Dwaj pijani kierowcy zatrzymani: jeden wydmuchał niemal "śmiertelną" dawkę alkoholu
W ostatnią sobotę policja miała pełne ręce roboty – na drogach pojawiło się dwóch nietrzeźwych kierowców. Zaskakująco, jeden z nich okazał się mieć w organizmie prawie „śmiertelną” ilość alkoholu. Podczas badania alkomatem wykazało aż 3,68 promila!

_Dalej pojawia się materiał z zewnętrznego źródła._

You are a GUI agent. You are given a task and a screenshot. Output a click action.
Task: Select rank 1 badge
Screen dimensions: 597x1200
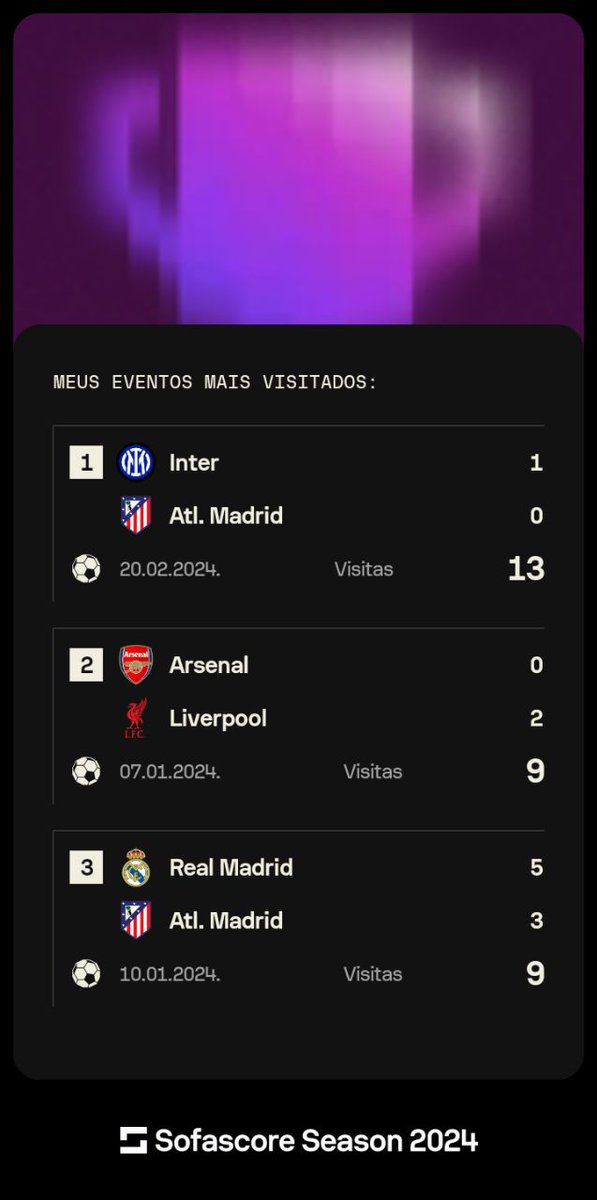(86, 462)
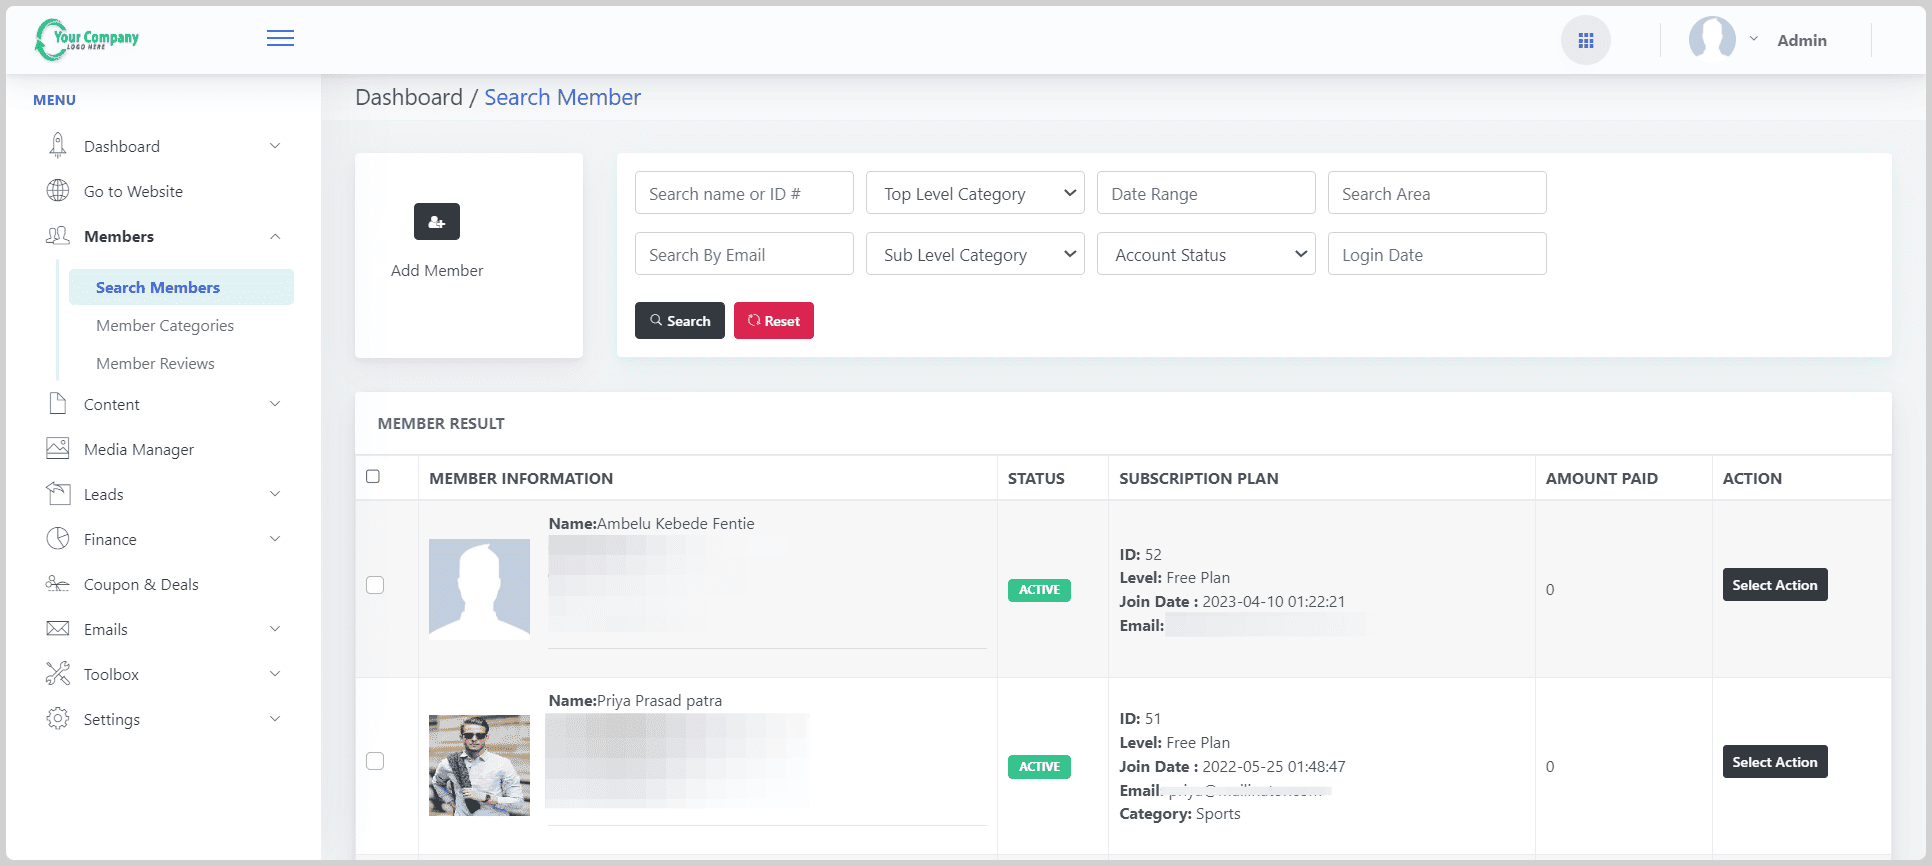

Pierwszy z zatrzymanych, 50-letni mężczyzna prowadzący volkswagena passata, został zatrzymany przez funkcjonariuszy w miejscowości Ociąż. Drugi kierowca, 32-letni również kierujący Passatem, przysporzył sobie problemów, powodując kolizję z ford mondeo przy ulicy Wańkowicza, pod popularnym sklepem Dino.
Po incydencie zdecydowany obywatel zabrał mężczyźnie kluczyki do pojazdu i powiadomił o całym zajściu policję. Kiedy przybyli na miejsce, badanie alkomatem obnażyło prawdę – kierowca miał w organizmie 2,6 promila alkoholu. Interesującym faktem jest to, że po krótkim pobycie w radiowozie wszystkie jego szyby zaparowały.
Na szczęście żaden z zatrzymanych mężczyzn nie spowodował poważniejszych szkód. Obydwaj będą teraz musieli stawić czoła konsekwencjom swoich czynów.